In [46]:
import torch
import requests
from pytorchvideo.transforms import (
    ApplyTransformToKey,
    ShortSideScale,
    UniformTemporalSubsample,
)
import csv
from io import StringIO
import torch
import torch.nn.functional as F
import torchvision.transforms as T
from pytorchvideo.data.encoded_video import EncodedVideo
from torchvision.transforms._transforms_video import NormalizeVideo
from transforms import SpatialCrop, TemporalCrop, DepthNorm
import cv2
import glob
from PIL import Image

In [66]:
device = 'cpu'

In [61]:
def files_to_video(files):
    video_name = './video.mp4'
    frame = Image.open(files[0])
    video = cv2.VideoWriter(video_name, cv2.VideoWriter_fourcc(*'mp4v'), 24, (frame.width, frame.height))
    for file in files:
        video.write(cv2.imread(file))
    video.release()
    # return video

In [62]:
files_to_video(sorted(glob.glob('./satis-cv-ai-exercise-data/train/P01/P01_05/*.jpg')))

In [21]:
model_name = "omnivore_swinB_epic"
model = torch.hub.load("facebookresearch/omnivore:main", model=model_name)

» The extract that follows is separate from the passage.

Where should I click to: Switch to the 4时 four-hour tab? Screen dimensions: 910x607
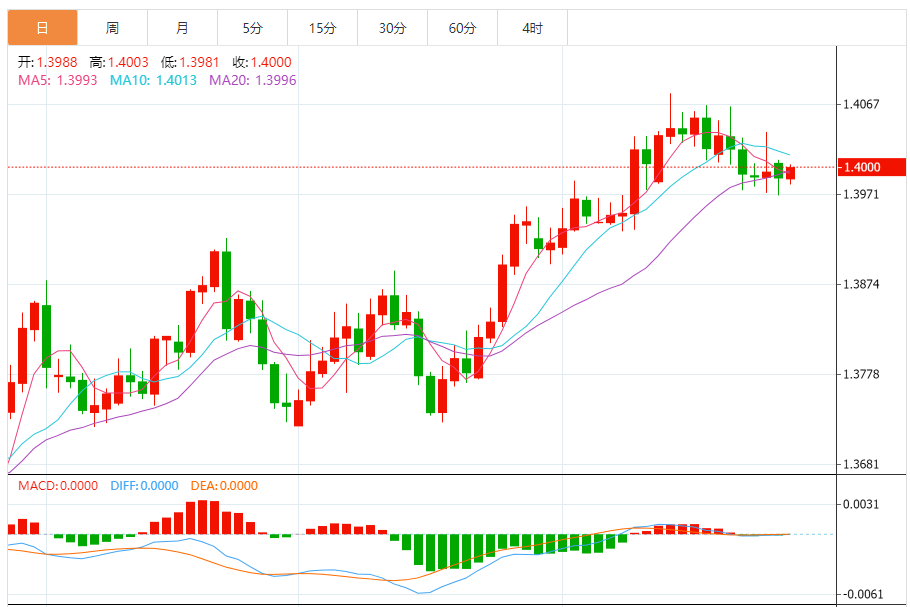pos(532,28)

# Set to eval mode and move to desired device
model = model.to(device)
model = model.eval()

Using cache found in /Users/vshmyhlo/.cache/torch/hub/facebookresearch_omnivore_main


In [22]:
response = requests.get('https://dl.fbaipublicfiles.com/omnivore/epic_action_classes.csv')
reader = csv.reader(StringIO(response.text))
epic_id_to_action = {idx: " ".join(rows) for idx, rows in enumerate(reader)}

In [28]:
num_frames = 32
sampling_rate = 2
frames_per_second = 30

clip_duration = (num_frames * sampling_rate) / frames_per_second

video_transform = ApplyTransformToKey(
    key="video",
    transform=T.Compose(
        [
            UniformTemporalSubsample(num_frames), 
            T.Lambda(lambda x: x / 255.0),  
            ShortSideScale(size=224),
            NormalizeVideo(mean=[0.485, 0.456, 0.406], std=[0.229, 0.224, 0.225]),
            TemporalCrop(frames_per_clip=32, stride=40),
            SpatialCrop(crop_size=224, num_crops=3),
        ]
    ),
)

In [63]:
video_path = "./video.mp4" 

In [64]:
# Initialize an EncodedVideo helper class
video = EncodedVideo.from_path(video_path)

# Load the desired clip
video_data = video.get_clip(start_sec=0.0, end_sec=2.0)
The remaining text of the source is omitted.